Argentina won the World Cup last in 1986, and before that in 1978. If you add 1986 to 1978 you have a total of 3964.
Germany last won the World Cup in 1990, and before that in 1974. Yes if you add those numbers together you once again get 3964.
Now for the clever (dare one say predictive) part. Applying this formula (which has been right three times before) we can take the total of 3964, deduct 2002 for this year’s competition, and get the answer 1962. Clearly whoever were champions in 1962 would win in 2002. Well Brazil won in 1962 and of course did so again this time! All of this calculation (coincidence and wishful thinking more like) came crashing down with the results of the 2006 competition. Using our trusted system (!) we could have calculated that Brazil should have won again – but unfortunately Italy ruined things by lifting the trophy.
So what’s going on with this little formula? Well in fact very little. It’s just a very nice example of coincidence, nothing more; no supernatural force is guiding the destiny of World Cup winners, the results above may just be a fluke, but they are also extremely selective. Of course it’s hard not to be impressed by the initial run of success for this little formula, but in doing so we are forgetting some very important factors. The data above is a very narrow selection, there are plenty of examples where the formula just doesn’t work, and of course as there have only been seventeen World Cup competitions, the data sample is just too small to be meaningful. Once again the human mind is impressed by statistics that are in fact insufficient and therefore probably unreliable – as was neatly demonstrated by the 2006 outcome.

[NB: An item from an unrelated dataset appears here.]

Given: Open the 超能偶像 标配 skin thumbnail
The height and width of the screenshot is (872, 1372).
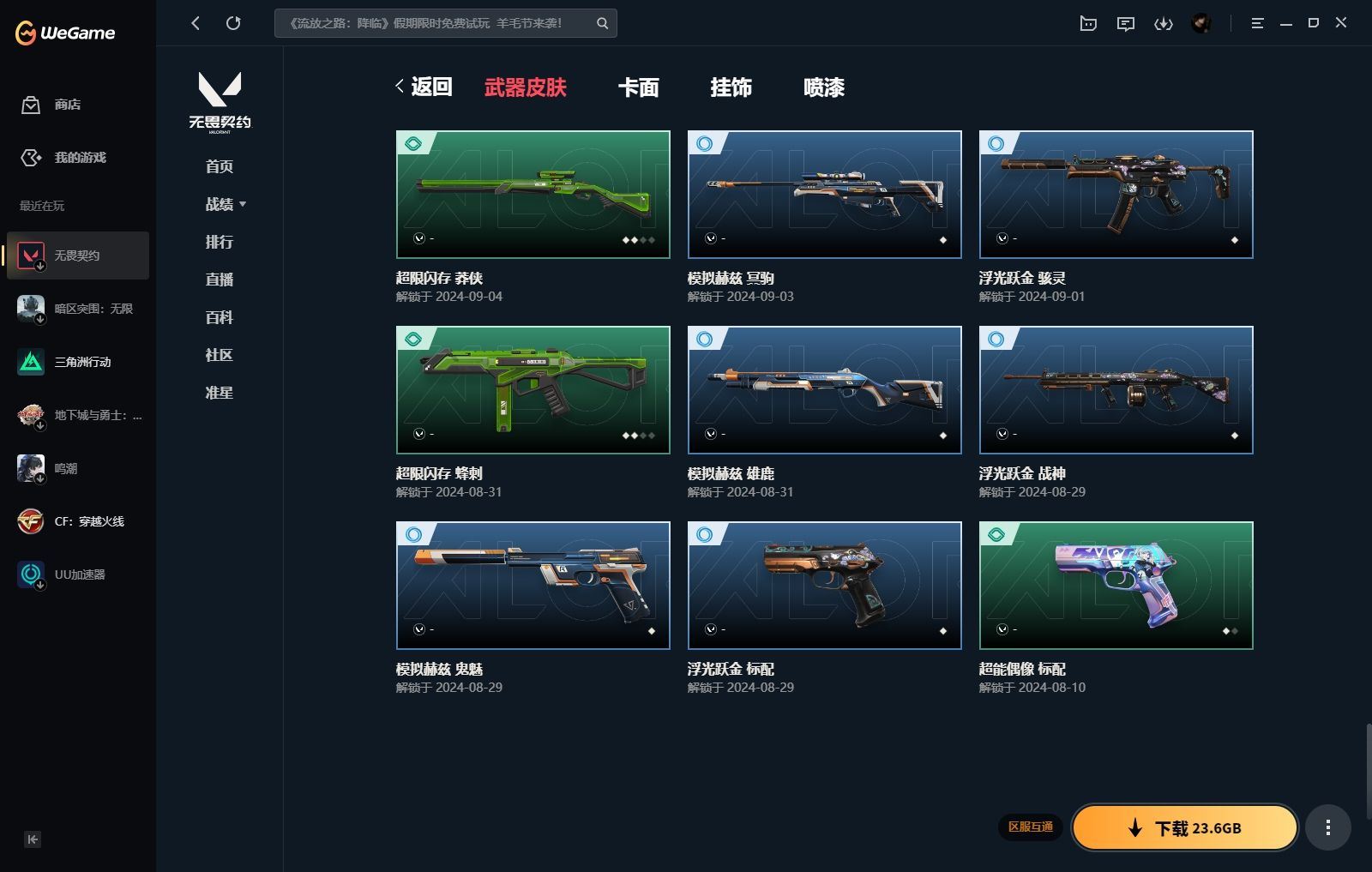Looking at the screenshot, I should click(x=1116, y=585).
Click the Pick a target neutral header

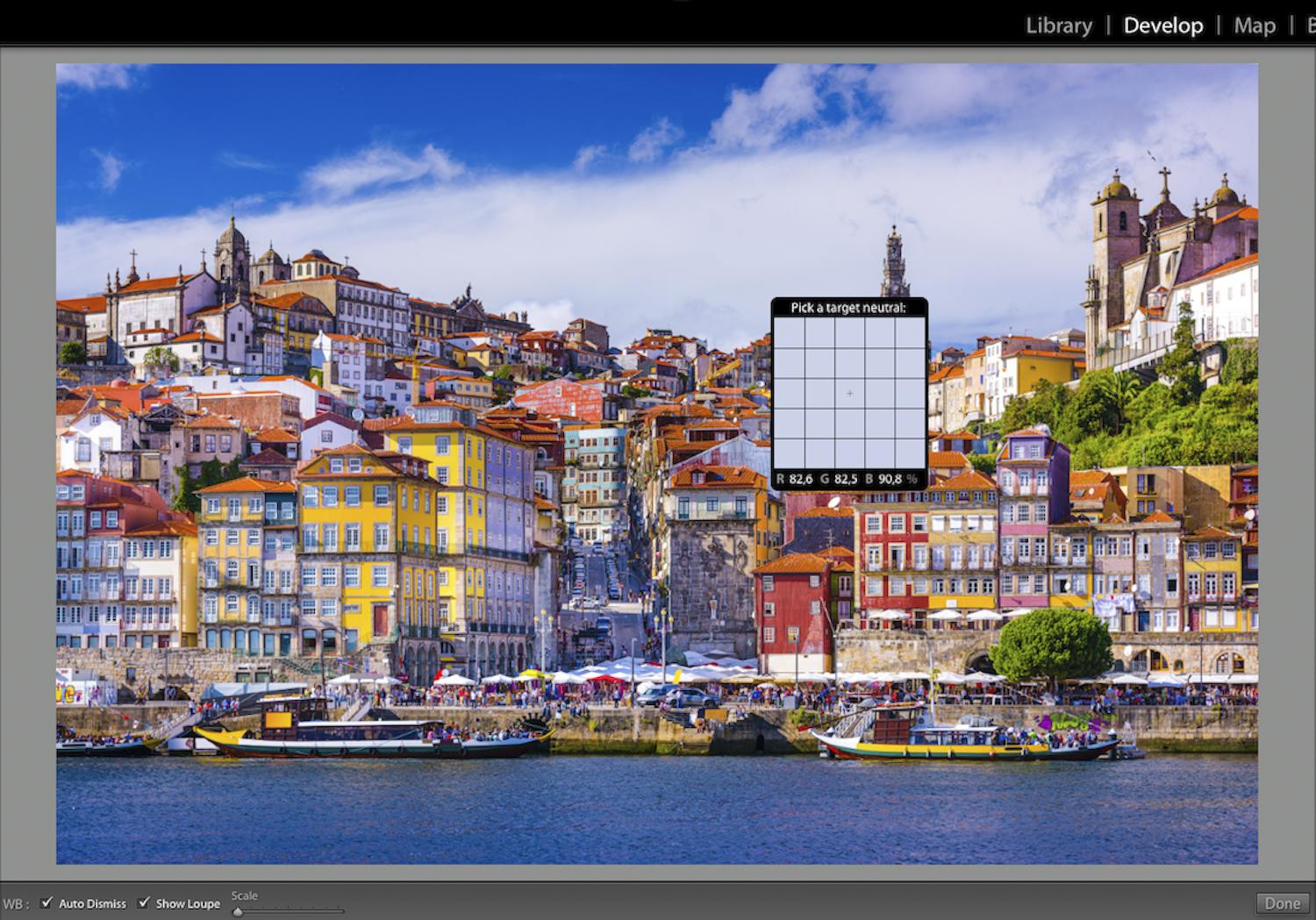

Large amounts of academic research has shown time after time that we are over impressed by coincidences. We place too much faith in seemingly amazing coincidences when in fact many such events are far more commonplace than we imagine. Given the mindset of financial markets it is not surprising that many events are given undue importance or attention because they are seen as significant when in fact they are merely coincidences. It is more interesting and impressive to reel off an amazing relationship in the marketplace than to coolly stand back and see that it was just a coincidence with no serious meaning. As we observed earlier the market is gripped by meaning and relevance; events are always supposed to happen for a reason or an underlying motive. The term coincidence is rarely if ever heard in the market; it is simply not recognised as a legitimate explanation for any market move. Chance is given little house room in such an atmosphere.